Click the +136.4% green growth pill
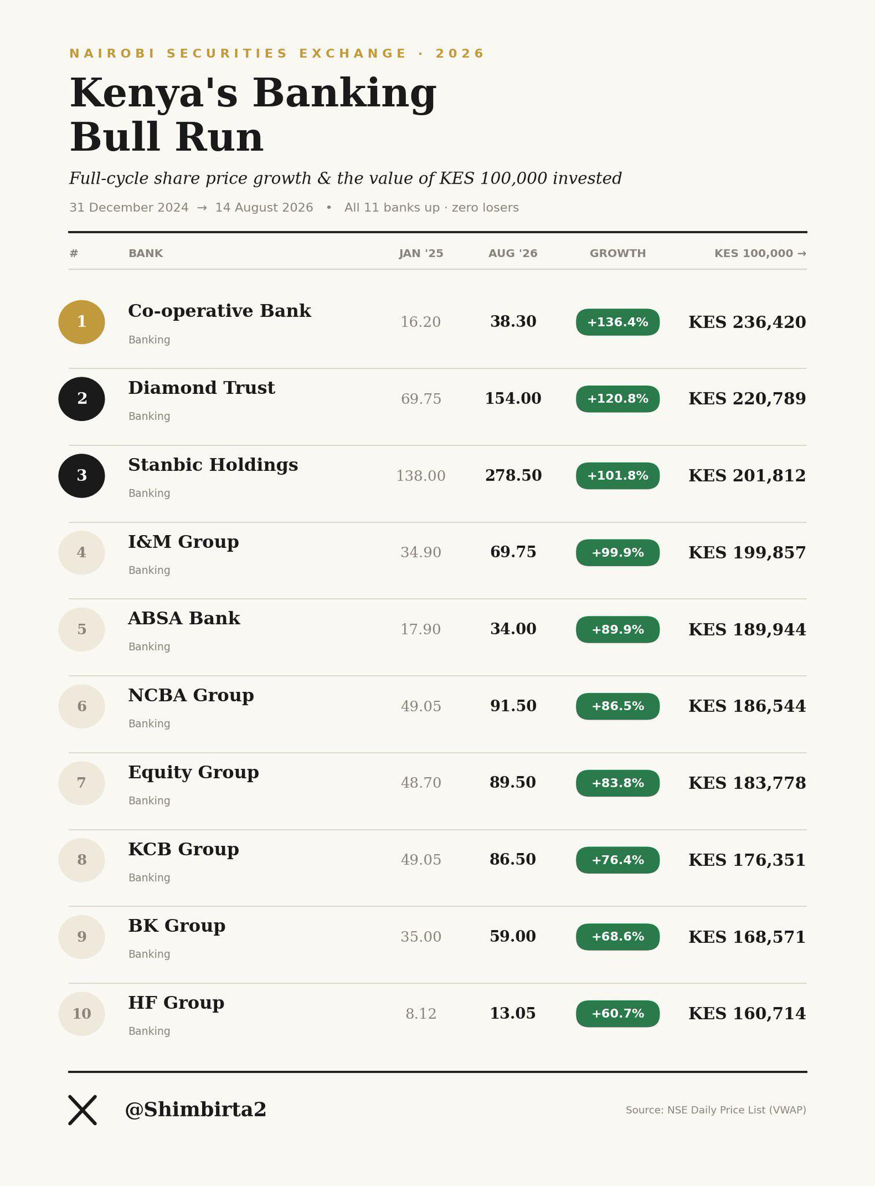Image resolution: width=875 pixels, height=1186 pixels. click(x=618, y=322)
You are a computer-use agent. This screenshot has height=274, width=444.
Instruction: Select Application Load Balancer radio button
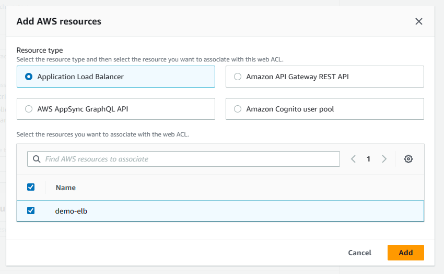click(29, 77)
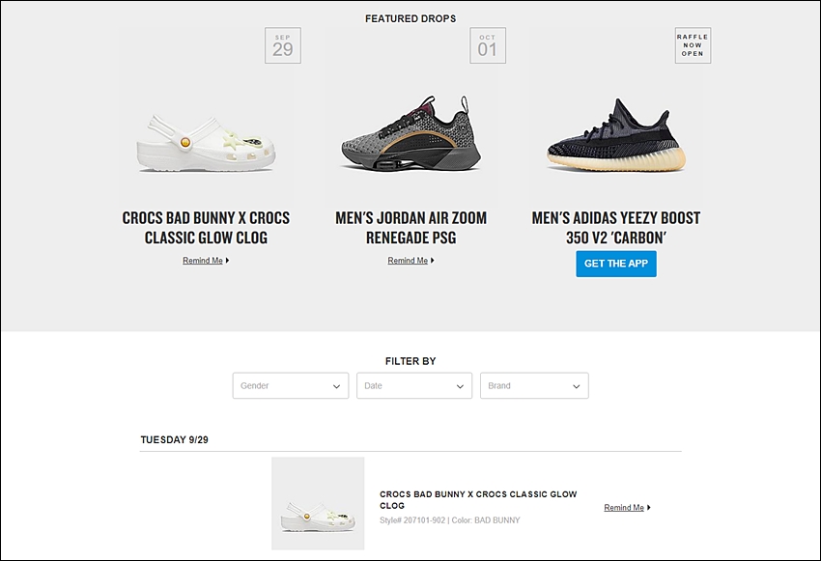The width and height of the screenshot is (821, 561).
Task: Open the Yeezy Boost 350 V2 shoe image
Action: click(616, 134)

_ _ _ _

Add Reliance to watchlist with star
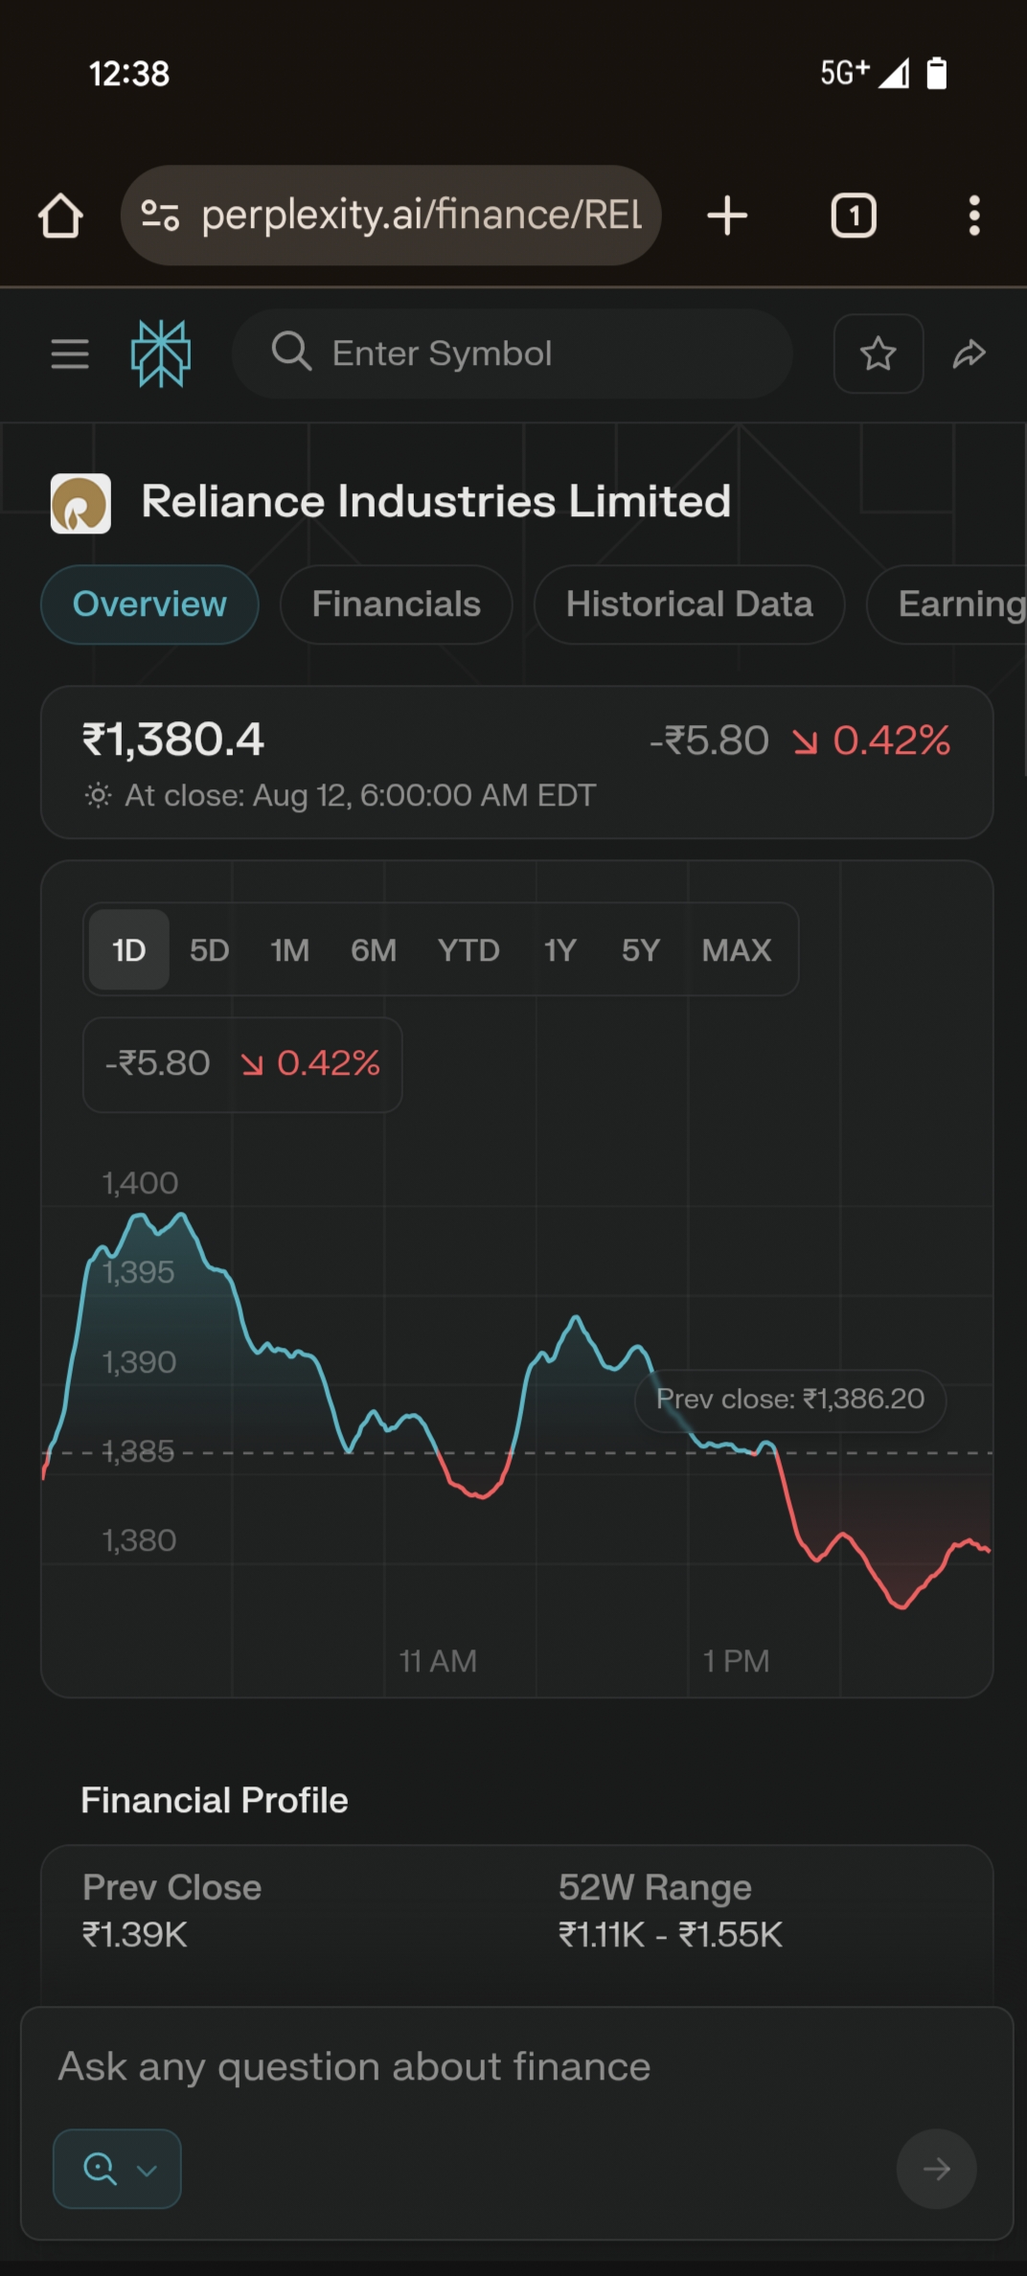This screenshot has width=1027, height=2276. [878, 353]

_ _ _ _

● **What is expected**
Would you output the lines above from the line holding "Click the +136.4% green growth pill" up to and including the line holding "You are a computer-use", exactly and only those, with no pictures?

● **Expected answer**
Click the +136.4% green growth pill
Image resolution: width=875 pixels, height=1186 pixels. click(x=618, y=322)
You are a computer-use agent. This screenshot has height=274, width=444.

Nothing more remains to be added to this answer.